5. Data Ownership and Use
- Customer Data. Customer retains all rights, title, and interest in Customer Data. Zeldent does not sell, rent, or share Customer Data with third parties.
- Derived Data. Zeldent may generate and own Derived Data (e.g., aggregated benchmarks, practice insights) provided that such data cannot identify Customer or individuals. Zeldent may use Derived Data for analytics, product improvement, and marketing insights.
- Access After Termination. Upon request within 30 days of termination, Zeldent will make Customer Data available for export. After 30 days, Zeldent may securely delete Customer Data.
6. HIPAA and Security
- The BAA governs the use and protection of PHI.
- Zeldent will maintain industry-standard administrative, physical, and technical safeguards to protect Customer Data, including encryption and audit logging.
7. Confidentiality
- Each party agrees to protect the other’s Confidential Information with the same care it uses for its own (no less than reasonable care).
- Confidentiality obligations survive termination.
8. Intellectual Property
- Zeldent retains all rights, title, and interest in the Services, Documentation, Derived Data, and underlying technology.
- Customer may provide feedback; Zeldent may use such feedback without restriction.
9. Warranties and Disclaimers
- Zeldent warrants that the Services will materially conform to Documentation.
- EXCEPT AS EXPRESSLY STATED, THE SERVICES ARE PROVIDED “AS IS.” ZELDENT DISCLAIMS ALL IMPLIED WARRANTIES INCLUDING MERCHANTABILITY, FITNESS FOR A PARTICULAR PURPOSE, AND NON-INFRINGEMENT.
10. Indemnification
- By Zeldent. Zeldent will defend and indemnify Customer against third-party claims alleging that the Services infringe intellectual property rights.
- By Customer. Customer will defend and indemnify Zeldent against claims arising from: (a) Customer Data, (b) Customer’s breach of this Agreement or law, or (c) unauthorized use of the Services.
- Each party must provide prompt notice, cooperation, and control of defense to the indemnifying party.
11. Limitation of Liability
- NEITHER PARTY WILL BE LIABLE FOR INDIRECT, INCIDENTAL, CONSEQUENTIAL, OR PUNITIVE DAMAGES.
- EACH PARTY’S TOTAL LIABILITY UNDER THIS AGREEMENT WILL NOT EXCEED THE AMOUNTS PAID BY CUSTOMER TO ZELDENT IN THE TWELVE (12) MONTHS PRECEDING THE CLAIM.
12. Term and Termination
- This Agreement begins on the Subscription Start Date and continues for the term specified in the Subscription Agreement.
- Either party may terminate for material breach if not cured within thirty (30) days.
- Termination does not relieve Customer of payment obligations.

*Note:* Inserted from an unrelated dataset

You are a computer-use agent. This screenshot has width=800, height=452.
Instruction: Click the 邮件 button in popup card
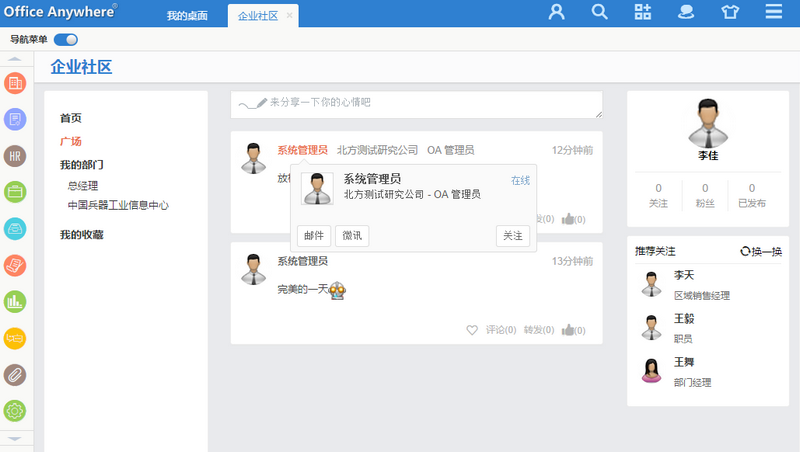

- Upon termination, Customer Data export rights under Section 5 remain available for 30 days.
13. Publicity
- Customer grants Zeldent the right to use Customer’s name and logo in marketing and promotional materials, unless Customer provides written notice opting out.
14. Arbitration and Dispute Resolution
- Any dispute arising under this Agreement shall be finally resolved by binding arbitration in Delaware under the rules of the American Arbitration Association.
- Notwithstanding the foregoing, either party may seek injunctive relief in court for unauthorized use or disclosure of Confidential Information or intellectual property.
15. Miscellaneous
- Governing Law. This Agreement is governed by the laws of Delaware.
- Assignment. Neither party may assign without consent, except in connection with a merger, acquisition, or sale of substantially all assets.
- Force Majeure. Neither party is liable for delays due to causes beyond reasonable control.
- Survival. Sections 5, 6, 7, 8, 10, 11, 13, 14, and 15 survive termination.
- Entire Agreement. This Agreement (including the Subscription Agreement, BAA, and Privacy Policy) constitutes the entire agreement between the parties.
By subscribing to Zeldent, Customer agrees to this SaaS Services Agreement.
Zeldent is a product of Otryx, Inc., a Delaware corporation.